Sen. Cameron [Republican, Pennsylvania]: I do not see how I can vote for that amendment. If he will allow the people to vote directly for President and Vice President, I will agree to any amendment he will offer for that purpose; but I cannot see what we shall gain by this proposed amendment. If the people are allowed to vote at once for President and Vice President and you count the votes all over the United States, that will come up to the notion which I have held for a long time on the subject, for I think the people ought to be brought directly in contact with the candidates for whom they vote.
Sen. Morton:... It is now left to the legislature. The legislature may elect the electors themselves.... This amendment requires these electors be appointed directly by the people, and leaves to Congress the mode of regulating that appointment....
Sen. Harlan [Republican, Iowa]: ... [is it] contemplated by the honorable Senator that an elector may be elected from each Congressional district, or by districts to be arranged by Congress in each State?

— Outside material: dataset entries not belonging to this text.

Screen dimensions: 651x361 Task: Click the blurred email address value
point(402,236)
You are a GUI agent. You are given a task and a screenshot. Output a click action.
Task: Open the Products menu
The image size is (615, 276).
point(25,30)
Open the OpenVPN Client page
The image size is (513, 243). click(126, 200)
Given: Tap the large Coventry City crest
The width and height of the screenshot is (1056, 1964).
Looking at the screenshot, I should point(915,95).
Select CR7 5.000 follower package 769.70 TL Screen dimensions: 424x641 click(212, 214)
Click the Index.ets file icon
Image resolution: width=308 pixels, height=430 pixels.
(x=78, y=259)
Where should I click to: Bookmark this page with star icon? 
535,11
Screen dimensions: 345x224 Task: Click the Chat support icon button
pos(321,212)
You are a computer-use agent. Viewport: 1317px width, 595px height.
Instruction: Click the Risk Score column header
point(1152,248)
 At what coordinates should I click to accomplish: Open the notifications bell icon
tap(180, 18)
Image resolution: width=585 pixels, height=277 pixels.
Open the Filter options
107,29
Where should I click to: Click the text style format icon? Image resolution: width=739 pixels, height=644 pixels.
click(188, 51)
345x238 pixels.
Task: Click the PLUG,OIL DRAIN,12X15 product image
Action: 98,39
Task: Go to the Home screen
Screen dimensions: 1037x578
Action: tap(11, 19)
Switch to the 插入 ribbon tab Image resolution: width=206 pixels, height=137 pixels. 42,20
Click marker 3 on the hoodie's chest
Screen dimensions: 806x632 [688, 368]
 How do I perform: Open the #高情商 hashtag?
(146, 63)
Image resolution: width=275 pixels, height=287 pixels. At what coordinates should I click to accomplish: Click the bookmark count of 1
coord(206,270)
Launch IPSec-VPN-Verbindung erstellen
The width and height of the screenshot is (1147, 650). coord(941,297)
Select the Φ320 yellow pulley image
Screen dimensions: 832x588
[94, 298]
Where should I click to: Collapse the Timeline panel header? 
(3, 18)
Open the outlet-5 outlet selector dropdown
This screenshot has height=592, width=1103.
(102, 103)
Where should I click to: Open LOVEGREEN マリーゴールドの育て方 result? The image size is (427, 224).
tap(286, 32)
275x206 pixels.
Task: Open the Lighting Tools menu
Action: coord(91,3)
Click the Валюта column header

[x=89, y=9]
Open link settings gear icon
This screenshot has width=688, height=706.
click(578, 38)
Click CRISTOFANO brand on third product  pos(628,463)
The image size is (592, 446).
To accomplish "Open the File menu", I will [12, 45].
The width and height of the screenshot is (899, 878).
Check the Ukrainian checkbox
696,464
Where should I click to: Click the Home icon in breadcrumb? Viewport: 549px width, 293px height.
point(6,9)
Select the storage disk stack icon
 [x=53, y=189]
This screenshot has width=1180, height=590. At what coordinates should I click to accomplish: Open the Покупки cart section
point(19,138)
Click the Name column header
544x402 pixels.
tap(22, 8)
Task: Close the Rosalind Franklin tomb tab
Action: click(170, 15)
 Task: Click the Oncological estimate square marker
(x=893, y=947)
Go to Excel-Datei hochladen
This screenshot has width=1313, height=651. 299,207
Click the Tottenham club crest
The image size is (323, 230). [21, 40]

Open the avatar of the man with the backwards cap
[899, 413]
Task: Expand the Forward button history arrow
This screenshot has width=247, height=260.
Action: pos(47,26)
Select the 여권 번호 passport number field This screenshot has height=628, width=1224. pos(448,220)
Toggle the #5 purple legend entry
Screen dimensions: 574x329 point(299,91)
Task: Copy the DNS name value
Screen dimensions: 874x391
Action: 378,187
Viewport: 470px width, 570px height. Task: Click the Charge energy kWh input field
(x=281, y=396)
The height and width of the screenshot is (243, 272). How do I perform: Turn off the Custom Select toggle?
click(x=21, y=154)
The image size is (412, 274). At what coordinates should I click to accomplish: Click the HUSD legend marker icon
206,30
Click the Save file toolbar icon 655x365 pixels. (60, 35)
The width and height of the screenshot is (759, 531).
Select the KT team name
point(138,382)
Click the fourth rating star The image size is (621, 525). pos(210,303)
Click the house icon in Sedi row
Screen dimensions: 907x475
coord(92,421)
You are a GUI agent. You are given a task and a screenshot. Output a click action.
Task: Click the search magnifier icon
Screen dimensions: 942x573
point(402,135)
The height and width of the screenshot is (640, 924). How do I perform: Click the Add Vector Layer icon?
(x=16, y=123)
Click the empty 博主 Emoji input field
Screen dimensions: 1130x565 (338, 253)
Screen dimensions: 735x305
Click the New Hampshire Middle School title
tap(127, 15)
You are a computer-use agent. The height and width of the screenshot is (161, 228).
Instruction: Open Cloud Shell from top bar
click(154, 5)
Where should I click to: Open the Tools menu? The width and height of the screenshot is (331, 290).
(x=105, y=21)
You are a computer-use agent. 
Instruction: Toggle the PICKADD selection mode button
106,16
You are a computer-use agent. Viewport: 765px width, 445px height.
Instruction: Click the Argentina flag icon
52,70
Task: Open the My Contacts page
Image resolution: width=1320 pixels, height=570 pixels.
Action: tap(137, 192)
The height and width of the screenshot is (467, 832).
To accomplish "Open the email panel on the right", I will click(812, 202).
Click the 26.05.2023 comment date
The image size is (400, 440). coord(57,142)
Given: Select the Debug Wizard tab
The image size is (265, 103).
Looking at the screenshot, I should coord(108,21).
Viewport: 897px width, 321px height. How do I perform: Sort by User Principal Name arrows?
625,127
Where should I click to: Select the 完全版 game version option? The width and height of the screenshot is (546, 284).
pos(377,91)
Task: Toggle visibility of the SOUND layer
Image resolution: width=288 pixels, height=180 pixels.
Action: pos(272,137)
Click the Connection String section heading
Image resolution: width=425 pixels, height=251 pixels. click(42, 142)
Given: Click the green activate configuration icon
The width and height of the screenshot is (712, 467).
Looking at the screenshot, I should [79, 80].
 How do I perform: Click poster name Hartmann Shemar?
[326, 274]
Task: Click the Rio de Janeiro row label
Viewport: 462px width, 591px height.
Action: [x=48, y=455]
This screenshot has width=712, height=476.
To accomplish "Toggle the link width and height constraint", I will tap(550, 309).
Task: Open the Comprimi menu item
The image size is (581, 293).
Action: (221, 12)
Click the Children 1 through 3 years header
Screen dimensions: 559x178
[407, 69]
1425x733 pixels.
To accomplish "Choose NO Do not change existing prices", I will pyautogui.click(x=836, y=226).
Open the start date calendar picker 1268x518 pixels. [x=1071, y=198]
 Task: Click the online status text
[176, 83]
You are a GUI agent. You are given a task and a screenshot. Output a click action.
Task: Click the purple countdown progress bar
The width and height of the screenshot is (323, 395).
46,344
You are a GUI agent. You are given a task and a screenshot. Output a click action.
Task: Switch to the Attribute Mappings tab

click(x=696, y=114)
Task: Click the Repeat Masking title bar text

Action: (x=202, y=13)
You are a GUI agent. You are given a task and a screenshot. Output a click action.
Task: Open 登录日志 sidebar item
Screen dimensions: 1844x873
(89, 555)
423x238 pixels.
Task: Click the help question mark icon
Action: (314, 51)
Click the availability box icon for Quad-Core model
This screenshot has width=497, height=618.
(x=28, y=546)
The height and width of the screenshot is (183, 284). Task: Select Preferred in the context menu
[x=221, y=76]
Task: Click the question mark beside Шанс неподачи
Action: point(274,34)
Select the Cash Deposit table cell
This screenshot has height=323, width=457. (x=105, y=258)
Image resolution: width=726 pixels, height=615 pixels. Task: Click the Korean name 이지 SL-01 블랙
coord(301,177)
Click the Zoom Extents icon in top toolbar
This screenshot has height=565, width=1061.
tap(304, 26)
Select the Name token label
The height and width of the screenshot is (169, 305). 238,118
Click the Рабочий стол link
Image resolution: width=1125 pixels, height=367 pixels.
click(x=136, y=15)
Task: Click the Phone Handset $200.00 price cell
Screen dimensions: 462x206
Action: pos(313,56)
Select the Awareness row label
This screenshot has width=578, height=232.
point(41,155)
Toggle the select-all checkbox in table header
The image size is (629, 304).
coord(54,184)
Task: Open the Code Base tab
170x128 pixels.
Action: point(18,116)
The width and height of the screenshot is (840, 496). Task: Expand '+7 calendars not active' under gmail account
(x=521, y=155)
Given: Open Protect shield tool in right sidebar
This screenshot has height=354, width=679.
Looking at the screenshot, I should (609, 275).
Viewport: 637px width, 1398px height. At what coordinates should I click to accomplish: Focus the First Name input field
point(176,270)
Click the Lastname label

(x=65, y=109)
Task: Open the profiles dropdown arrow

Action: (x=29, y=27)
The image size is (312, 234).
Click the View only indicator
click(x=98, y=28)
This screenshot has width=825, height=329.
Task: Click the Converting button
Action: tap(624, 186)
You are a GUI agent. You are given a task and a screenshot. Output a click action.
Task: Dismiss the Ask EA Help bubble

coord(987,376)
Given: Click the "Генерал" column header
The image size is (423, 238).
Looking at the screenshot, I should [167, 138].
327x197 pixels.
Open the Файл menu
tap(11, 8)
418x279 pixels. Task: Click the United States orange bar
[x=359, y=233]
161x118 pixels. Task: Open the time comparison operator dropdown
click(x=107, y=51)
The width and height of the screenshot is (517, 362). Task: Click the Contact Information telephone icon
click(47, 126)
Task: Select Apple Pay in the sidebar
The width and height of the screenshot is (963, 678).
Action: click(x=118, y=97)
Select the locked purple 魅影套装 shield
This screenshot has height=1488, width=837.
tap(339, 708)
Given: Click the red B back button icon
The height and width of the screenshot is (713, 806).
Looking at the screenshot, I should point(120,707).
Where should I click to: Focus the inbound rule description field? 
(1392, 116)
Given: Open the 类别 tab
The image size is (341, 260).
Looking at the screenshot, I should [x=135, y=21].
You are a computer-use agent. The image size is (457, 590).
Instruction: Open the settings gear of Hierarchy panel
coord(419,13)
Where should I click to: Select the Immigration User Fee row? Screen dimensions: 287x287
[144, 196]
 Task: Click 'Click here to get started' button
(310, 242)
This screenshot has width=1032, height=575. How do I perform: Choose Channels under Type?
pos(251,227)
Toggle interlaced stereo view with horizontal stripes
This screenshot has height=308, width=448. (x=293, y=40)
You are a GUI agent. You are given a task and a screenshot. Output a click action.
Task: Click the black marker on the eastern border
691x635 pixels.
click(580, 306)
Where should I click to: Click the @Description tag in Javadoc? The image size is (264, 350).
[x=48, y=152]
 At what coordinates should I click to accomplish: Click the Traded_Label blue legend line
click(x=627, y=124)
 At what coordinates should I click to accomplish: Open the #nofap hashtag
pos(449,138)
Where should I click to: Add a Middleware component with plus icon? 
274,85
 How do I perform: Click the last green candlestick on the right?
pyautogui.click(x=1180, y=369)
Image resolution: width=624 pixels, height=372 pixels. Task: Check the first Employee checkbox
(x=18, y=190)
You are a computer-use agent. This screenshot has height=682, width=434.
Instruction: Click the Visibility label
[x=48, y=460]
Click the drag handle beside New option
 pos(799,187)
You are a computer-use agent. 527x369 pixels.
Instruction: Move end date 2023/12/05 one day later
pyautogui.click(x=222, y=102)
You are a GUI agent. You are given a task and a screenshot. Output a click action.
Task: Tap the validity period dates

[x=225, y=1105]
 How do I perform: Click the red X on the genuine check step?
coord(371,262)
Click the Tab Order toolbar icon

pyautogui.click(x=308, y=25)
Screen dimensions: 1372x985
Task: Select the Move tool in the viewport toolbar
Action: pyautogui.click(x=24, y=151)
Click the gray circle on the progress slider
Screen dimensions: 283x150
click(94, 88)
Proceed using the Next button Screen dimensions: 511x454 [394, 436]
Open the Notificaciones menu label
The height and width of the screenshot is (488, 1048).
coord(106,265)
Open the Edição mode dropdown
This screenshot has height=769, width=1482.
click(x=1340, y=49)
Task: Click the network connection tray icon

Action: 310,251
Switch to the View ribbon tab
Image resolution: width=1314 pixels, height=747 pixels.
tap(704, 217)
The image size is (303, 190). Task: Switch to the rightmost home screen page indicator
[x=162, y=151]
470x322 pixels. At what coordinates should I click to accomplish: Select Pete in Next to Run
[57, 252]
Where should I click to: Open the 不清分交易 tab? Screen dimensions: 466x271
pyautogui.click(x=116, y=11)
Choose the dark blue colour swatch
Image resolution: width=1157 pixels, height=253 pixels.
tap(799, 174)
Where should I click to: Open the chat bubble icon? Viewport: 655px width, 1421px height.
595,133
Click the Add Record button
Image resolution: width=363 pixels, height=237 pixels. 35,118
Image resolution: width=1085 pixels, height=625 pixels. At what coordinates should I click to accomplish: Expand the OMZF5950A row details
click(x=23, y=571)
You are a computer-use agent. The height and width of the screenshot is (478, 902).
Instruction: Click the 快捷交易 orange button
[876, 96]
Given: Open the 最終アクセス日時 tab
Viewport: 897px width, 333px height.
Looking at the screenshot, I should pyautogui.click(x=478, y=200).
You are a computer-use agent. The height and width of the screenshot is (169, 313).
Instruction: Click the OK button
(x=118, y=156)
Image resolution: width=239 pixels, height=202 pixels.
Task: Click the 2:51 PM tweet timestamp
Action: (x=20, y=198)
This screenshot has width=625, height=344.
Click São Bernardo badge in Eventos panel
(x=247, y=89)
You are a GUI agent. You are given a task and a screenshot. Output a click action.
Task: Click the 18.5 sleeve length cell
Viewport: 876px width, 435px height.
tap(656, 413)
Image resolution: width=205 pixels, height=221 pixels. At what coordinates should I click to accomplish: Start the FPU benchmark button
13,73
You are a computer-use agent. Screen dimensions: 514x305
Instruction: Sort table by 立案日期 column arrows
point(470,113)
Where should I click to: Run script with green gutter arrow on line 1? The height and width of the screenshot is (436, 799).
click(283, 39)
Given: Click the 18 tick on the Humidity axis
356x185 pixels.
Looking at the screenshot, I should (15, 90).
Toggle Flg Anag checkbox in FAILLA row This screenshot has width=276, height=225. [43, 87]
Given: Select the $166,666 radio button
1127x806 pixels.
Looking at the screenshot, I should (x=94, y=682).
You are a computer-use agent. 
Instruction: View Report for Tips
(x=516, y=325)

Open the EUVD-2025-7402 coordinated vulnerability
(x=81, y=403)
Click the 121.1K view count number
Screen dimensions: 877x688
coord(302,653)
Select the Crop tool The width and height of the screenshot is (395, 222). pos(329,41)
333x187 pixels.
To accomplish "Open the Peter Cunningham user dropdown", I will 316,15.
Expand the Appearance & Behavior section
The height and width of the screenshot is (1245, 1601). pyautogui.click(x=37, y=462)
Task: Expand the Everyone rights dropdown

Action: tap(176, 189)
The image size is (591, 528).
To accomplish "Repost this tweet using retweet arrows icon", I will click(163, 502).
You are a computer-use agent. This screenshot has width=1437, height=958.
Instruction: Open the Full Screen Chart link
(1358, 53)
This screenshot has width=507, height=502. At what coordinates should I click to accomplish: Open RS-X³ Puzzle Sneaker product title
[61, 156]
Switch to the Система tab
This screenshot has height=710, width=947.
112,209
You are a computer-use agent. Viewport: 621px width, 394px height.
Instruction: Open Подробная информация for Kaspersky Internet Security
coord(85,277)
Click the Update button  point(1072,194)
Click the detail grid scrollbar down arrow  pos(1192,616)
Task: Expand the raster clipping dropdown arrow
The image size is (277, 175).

Sen. Morton: It gives the power to Congress to require election by districts; it leaves the manner of election to Congress just as it is now left in regard to Representatives.
Sen. Frelinghuysen [Republican, New Jersey]: [would] Congress [ ] not also have the power to provide by law for minority representation under that?
Sen. Morton: I suppose it would ....
....
Sen. Sherman [Republican, Ohio] : The only change, if I correctly read it, is that the Legislature shall not itself elect the electors, but it may either require them to be elected by a general ticket or by a separate district vote.
.... Sen. Fessenden [Republican, Massachusetts]: It gives Congress the power to change it.
The amendment was passed, 37-19.
Sen. Edmunds [Republican, Vermont]:.... Now, it is asked that the state of Vermont shall surrender that right [to appoint Presidential electors] that belo ngs to her to Congress, who, according to their own predilections, may every four years district and redistrict that State and every other one where the majority in Congress can gain votes by it, in order to elect a part of her electors of a different political opinion from that of a majority of her people....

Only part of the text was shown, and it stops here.